ASSIGNMENT: All of the data must be returned exactly as given.

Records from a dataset
== Segment start ==

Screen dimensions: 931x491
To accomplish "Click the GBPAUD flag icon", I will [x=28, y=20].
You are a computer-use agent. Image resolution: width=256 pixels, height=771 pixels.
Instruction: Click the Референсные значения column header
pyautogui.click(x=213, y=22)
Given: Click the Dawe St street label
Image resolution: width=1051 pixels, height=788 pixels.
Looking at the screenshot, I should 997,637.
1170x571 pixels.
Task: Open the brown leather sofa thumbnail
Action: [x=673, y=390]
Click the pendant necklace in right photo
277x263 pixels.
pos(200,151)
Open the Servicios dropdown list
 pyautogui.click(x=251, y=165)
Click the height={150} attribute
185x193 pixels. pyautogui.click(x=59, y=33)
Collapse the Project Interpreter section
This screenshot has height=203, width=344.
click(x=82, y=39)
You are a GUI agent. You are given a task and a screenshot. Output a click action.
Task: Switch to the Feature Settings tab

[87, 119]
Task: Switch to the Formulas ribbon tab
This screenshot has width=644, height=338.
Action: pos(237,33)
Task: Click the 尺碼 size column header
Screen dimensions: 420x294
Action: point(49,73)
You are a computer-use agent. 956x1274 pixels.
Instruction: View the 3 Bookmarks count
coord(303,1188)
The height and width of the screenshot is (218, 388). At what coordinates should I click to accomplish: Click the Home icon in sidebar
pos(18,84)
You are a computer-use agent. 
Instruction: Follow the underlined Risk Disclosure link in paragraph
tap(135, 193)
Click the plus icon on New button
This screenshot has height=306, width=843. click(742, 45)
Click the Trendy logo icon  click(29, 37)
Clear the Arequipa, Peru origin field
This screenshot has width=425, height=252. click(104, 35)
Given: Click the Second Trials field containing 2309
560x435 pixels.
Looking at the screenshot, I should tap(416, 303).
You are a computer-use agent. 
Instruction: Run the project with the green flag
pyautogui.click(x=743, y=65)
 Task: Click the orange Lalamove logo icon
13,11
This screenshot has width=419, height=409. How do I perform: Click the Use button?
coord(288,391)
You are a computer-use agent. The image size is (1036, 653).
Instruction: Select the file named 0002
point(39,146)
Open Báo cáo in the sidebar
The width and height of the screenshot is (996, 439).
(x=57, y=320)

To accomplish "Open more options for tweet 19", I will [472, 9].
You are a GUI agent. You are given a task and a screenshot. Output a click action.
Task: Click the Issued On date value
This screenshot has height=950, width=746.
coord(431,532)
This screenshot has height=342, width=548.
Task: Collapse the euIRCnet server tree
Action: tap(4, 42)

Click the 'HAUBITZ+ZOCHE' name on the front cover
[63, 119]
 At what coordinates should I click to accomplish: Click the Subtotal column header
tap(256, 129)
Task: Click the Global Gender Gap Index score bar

== Segment end ==

TASK ANSWER:
Screen dimensions: 931x491
To accomplish "Click the GBPAUD flag icon", I will [x=28, y=20].
You are a computer-use agent. Image resolution: width=256 pixels, height=771 pixels.
Instruction: Click the Референсные значения column header
pyautogui.click(x=213, y=22)
Given: Click the Dawe St street label
Image resolution: width=1051 pixels, height=788 pixels.
Looking at the screenshot, I should 997,637.
1170x571 pixels.
Task: Open the brown leather sofa thumbnail
Action: [x=673, y=390]
Click the pendant necklace in right photo
277x263 pixels.
pos(200,151)
Open the Servicios dropdown list
 pyautogui.click(x=251, y=165)
Click the height={150} attribute
185x193 pixels. pyautogui.click(x=59, y=33)
Collapse the Project Interpreter section
This screenshot has height=203, width=344.
click(x=82, y=39)
You are a GUI agent. You are given a task and a screenshot. Output a click action.
Task: Switch to the Feature Settings tab

[87, 119]
Task: Switch to the Formulas ribbon tab
This screenshot has width=644, height=338.
Action: pos(237,33)
Task: Click the 尺碼 size column header
Screen dimensions: 420x294
Action: point(49,73)
You are a computer-use agent. 956x1274 pixels.
Instruction: View the 3 Bookmarks count
coord(303,1188)
The height and width of the screenshot is (218, 388). At what coordinates should I click to accomplish: Click the Home icon in sidebar
pos(18,84)
You are a computer-use agent. 
Instruction: Follow the underlined Risk Disclosure link in paragraph
tap(135, 193)
Click the plus icon on New button
This screenshot has height=306, width=843. click(742, 45)
Click the Trendy logo icon  click(29, 37)
Clear the Arequipa, Peru origin field
This screenshot has width=425, height=252. click(104, 35)
Given: Click the Second Trials field containing 2309
560x435 pixels.
Looking at the screenshot, I should tap(416, 303).
You are a computer-use agent. 
Instruction: Run the project with the green flag
pyautogui.click(x=743, y=65)
 Task: Click the orange Lalamove logo icon
13,11
This screenshot has width=419, height=409. How do I perform: Click the Use button?
coord(288,391)
You are a computer-use agent. The image size is (1036, 653).
Instruction: Select the file named 0002
point(39,146)
Open Báo cáo in the sidebar
The width and height of the screenshot is (996, 439).
(x=57, y=320)

To accomplish "Open more options for tweet 19", I will [472, 9].
You are a GUI agent. You are given a task and a screenshot. Output a click action.
Task: Click the Issued On date value
This screenshot has height=950, width=746.
coord(431,532)
This screenshot has height=342, width=548.
Task: Collapse the euIRCnet server tree
Action: tap(4, 42)

Click the 'HAUBITZ+ZOCHE' name on the front cover
[63, 119]
 At what coordinates should I click to accomplish: Click the Subtotal column header
tap(256, 129)
Task: Click the Global Gender Gap Index score bar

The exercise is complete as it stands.